/---

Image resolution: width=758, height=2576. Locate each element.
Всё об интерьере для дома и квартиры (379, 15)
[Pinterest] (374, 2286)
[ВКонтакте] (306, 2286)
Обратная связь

\---

Every entry above needs to be written out again exactly.

Output of the task |
Image resolution: width=758, height=2576. Locate each element.
Всё об интерьере для дома и квартиры (379, 15)
[Pinterest] (374, 2286)
[ВКонтакте] (306, 2286)
Обратная связь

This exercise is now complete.